### [WORK INSTRUCTION]
Every line from the one with "Task: Click the" through the end of the entries below should be written out exactly; the pictures should not.

### [SUPPLIED INFORMATION]
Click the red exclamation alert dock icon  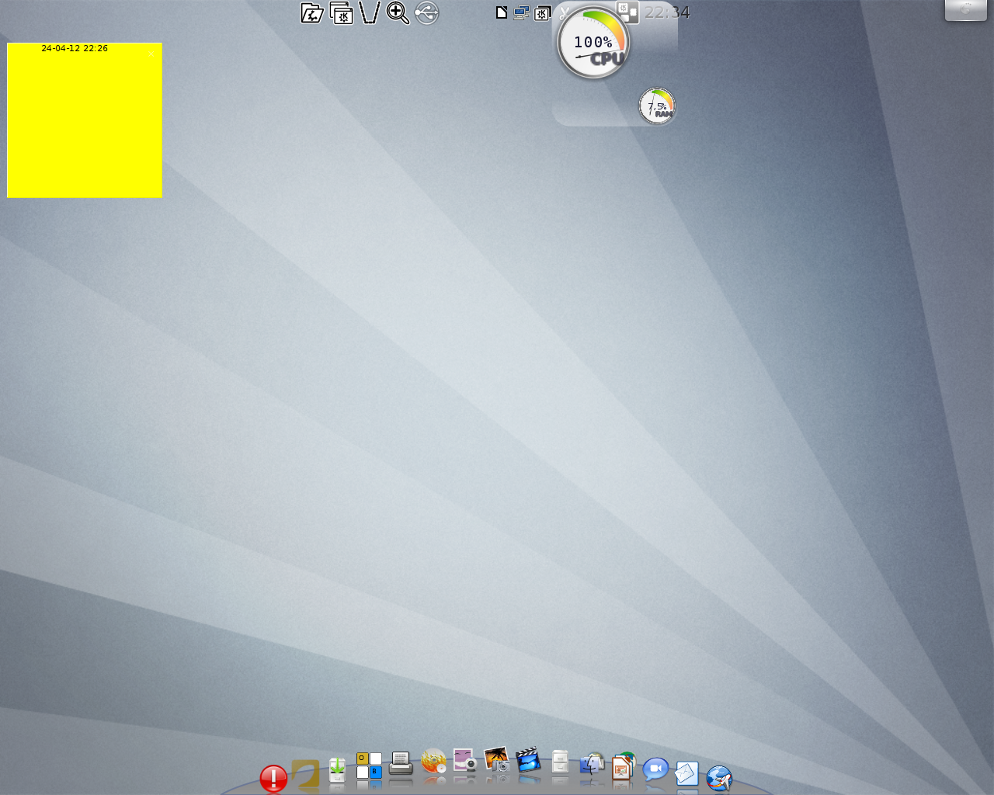coord(273,778)
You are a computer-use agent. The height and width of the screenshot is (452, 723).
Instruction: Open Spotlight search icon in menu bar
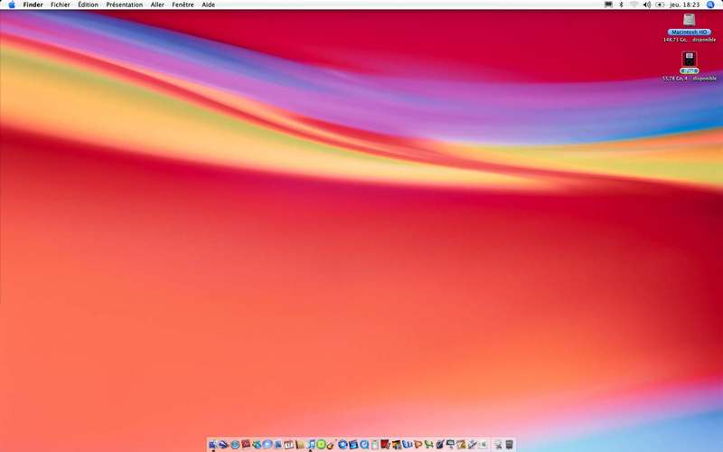[x=710, y=5]
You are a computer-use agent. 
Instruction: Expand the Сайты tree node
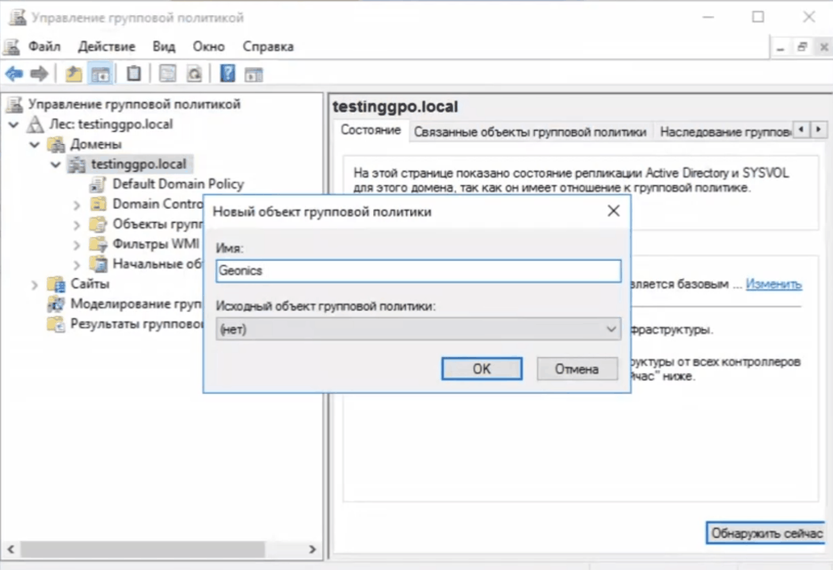tap(35, 285)
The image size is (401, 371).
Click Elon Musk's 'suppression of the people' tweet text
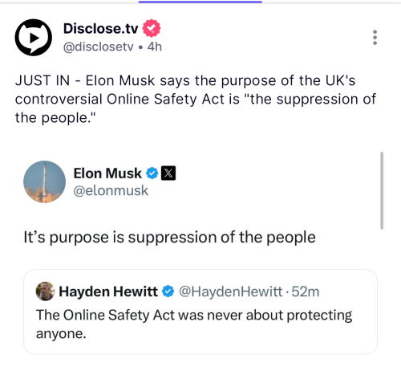click(169, 237)
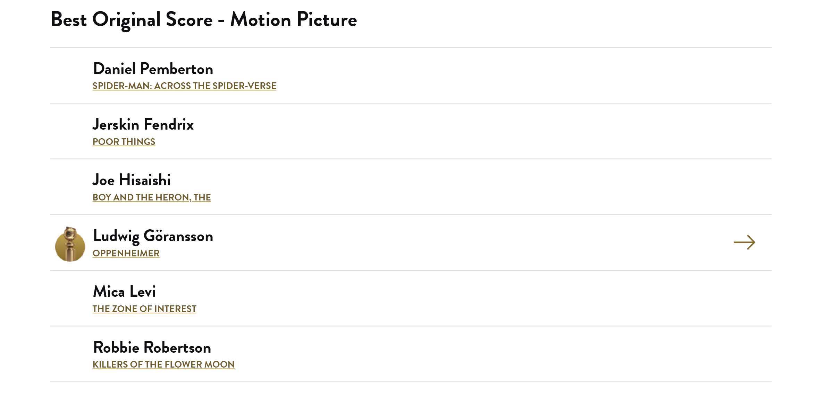Select nominee name Mica Levi

click(x=124, y=291)
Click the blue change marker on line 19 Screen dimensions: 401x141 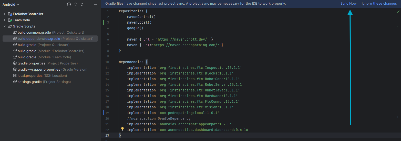tap(103, 113)
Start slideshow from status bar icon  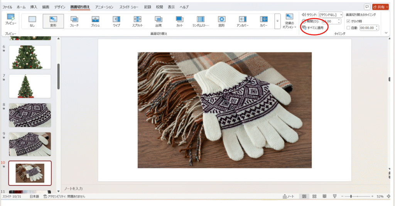pos(335,196)
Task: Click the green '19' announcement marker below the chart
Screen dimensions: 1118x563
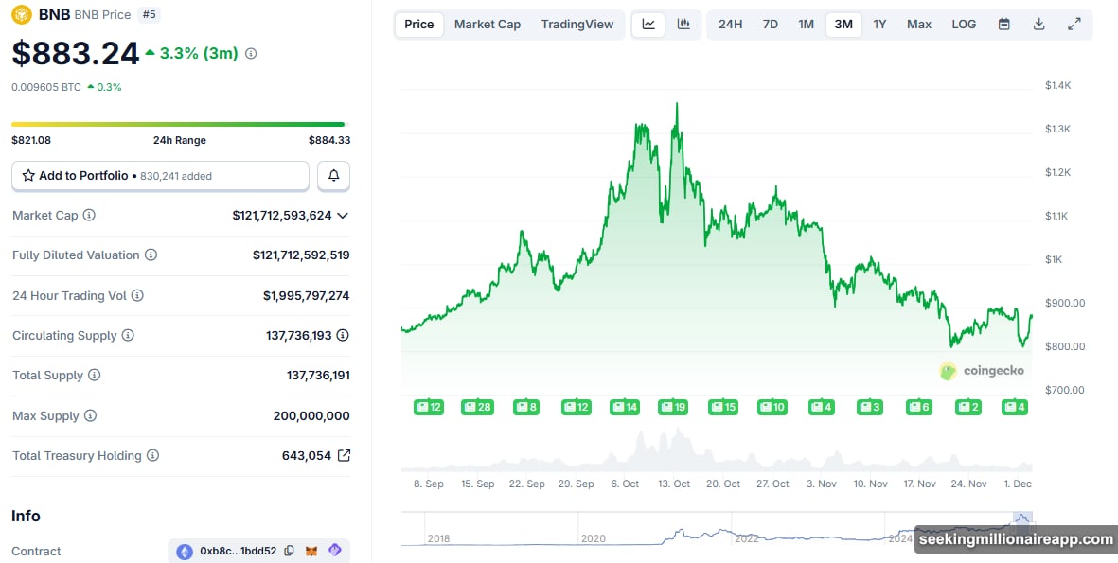Action: pos(673,407)
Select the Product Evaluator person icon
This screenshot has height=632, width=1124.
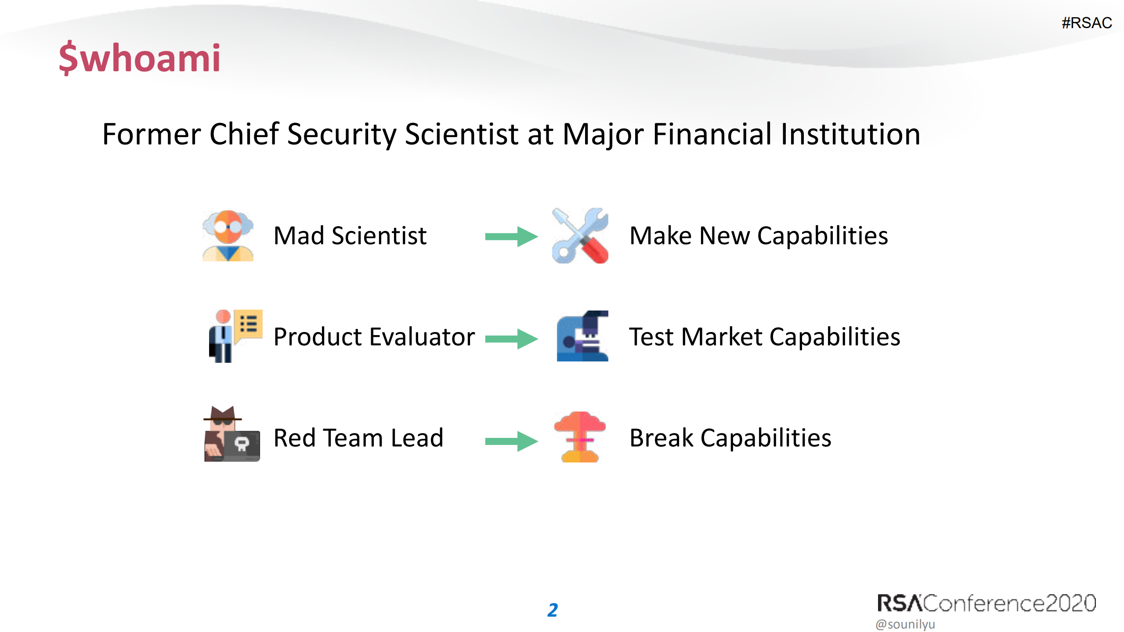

### [WRITTEN ANSWER]
Task: Click the green '19' announcement marker below the chart
Screen dimensions: 1118x563
Action: pos(673,407)
Select the Product Evaluator person icon
This screenshot has height=632, width=1124.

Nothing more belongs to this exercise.